Correspondence: Dr A Nissan, Department of Surgery, Hadassah-Hebrew University Hospital Mount Scopus, PO Box 24035, Jerusalem, Israel. E-mail: anissan@hadassah.org.il

Received 31 October 2005; Revised 12 January 2006; Accepted 17 January 2006; Published online 21 February 2006.

Abstract

The presence of metastases in lymph nodes is the most powerful prognostic factor in breast cancer patients. Routine histological examination of lymph nodes has limited sensitivity for the detection of breast cancer metastases. The aim of the present study was to develop a multimarker reverse transcriptase–polymerase chain reaction (RT—PCR) assay for the detection of minimal residual disease in sentinel nodes of breast cancer patients. RNA was extracted from 30 sentinel lymph nodes (SLN) obtained from 28 patients, three primary breast cancers (positive controls), three lymph nodes from patients with benign diseases, and peripheral blood lymphocytes of 10 healthy volunteers (negative controls).

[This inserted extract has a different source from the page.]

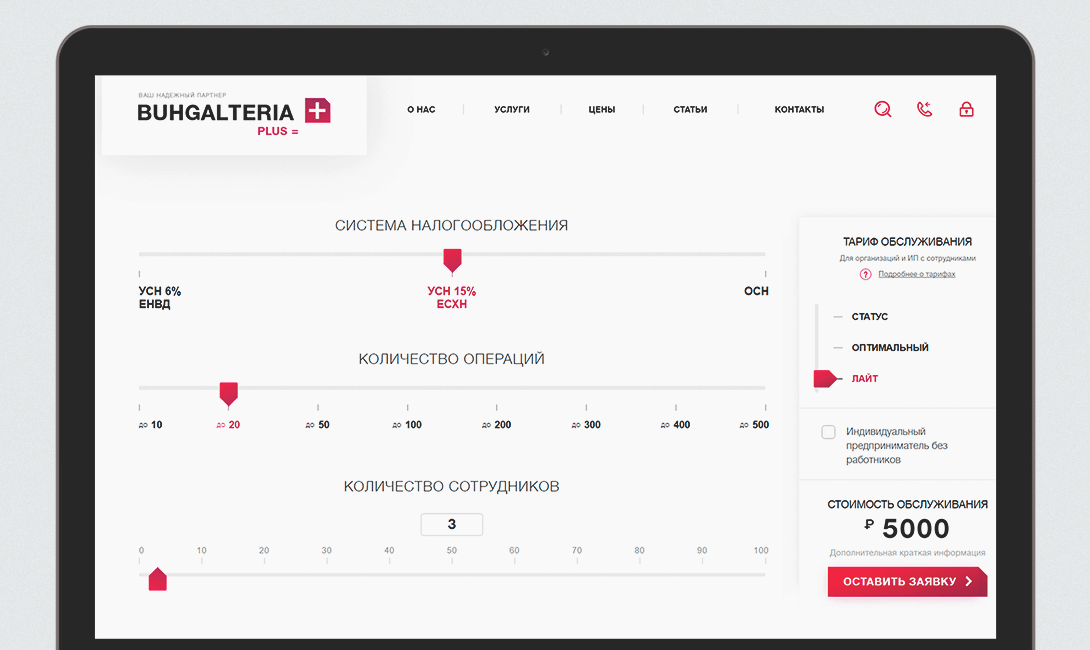The image size is (1090, 650).
Task: Click the question mark tariff help icon
Action: click(865, 274)
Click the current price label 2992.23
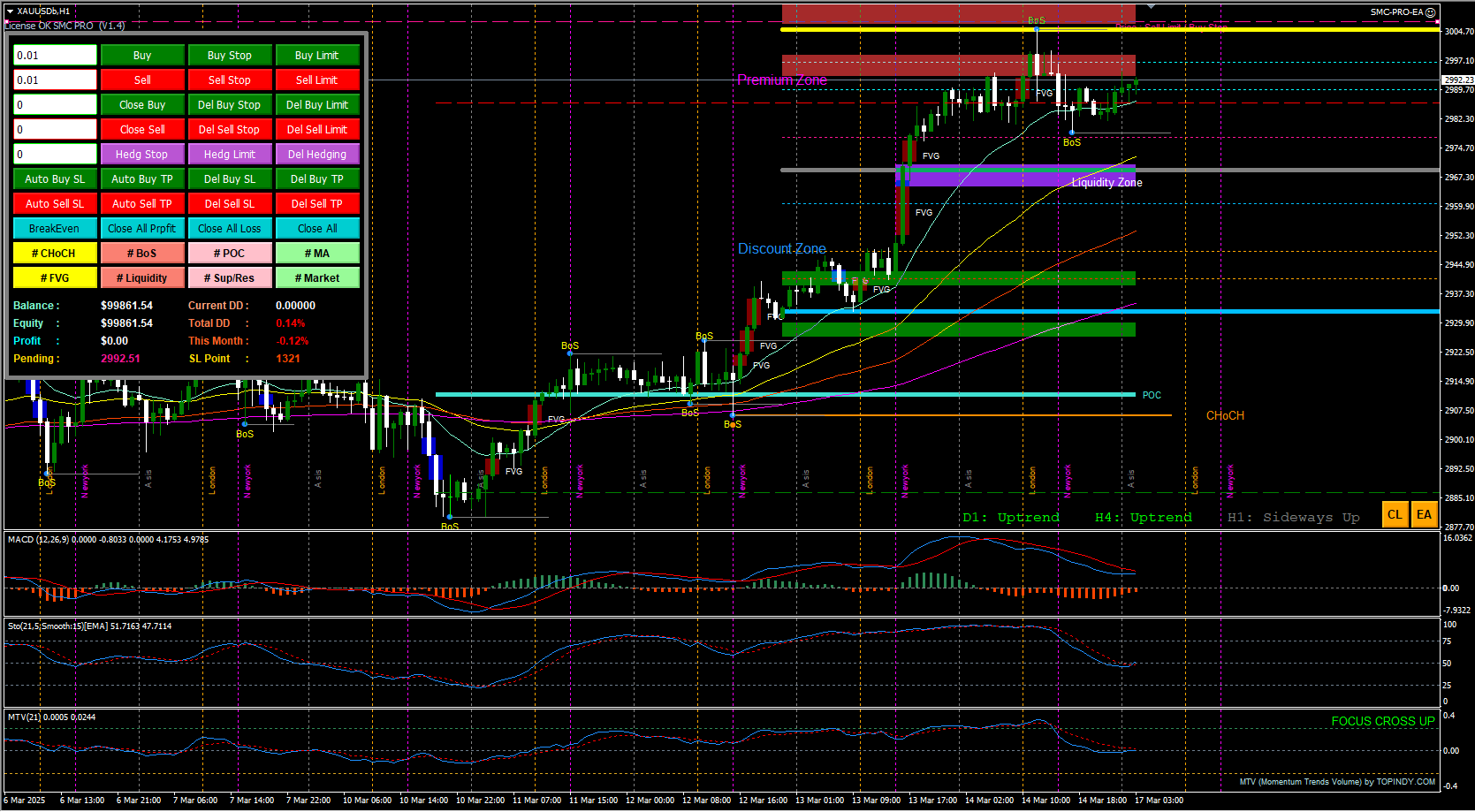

RT–PCR was performed using the following markers; cytokeratin (CK)-19, NY-BR-1 and mammaglobin B. RT–PCR results were compared to enhanced histopathologic examination and immunohistochemistry (IHC). All three positive controls showed strong PCR amplification for all three markers. None of the 13 negative controls was amplified by any of the three markers. Among the 30 SLN analysed, breast cancer metastases were detected in six SLNs by routine histology, in eight by IHC and in 15 by RT–PCR. We conclude that a multimarker RT–PCR assay probing for NY-BR-1, mammaglobin-B, and CK-19 is more sensitive compared to enhanced pathologic examination. This method may prove to be of value in breast cancer staging and prognosis evaluation.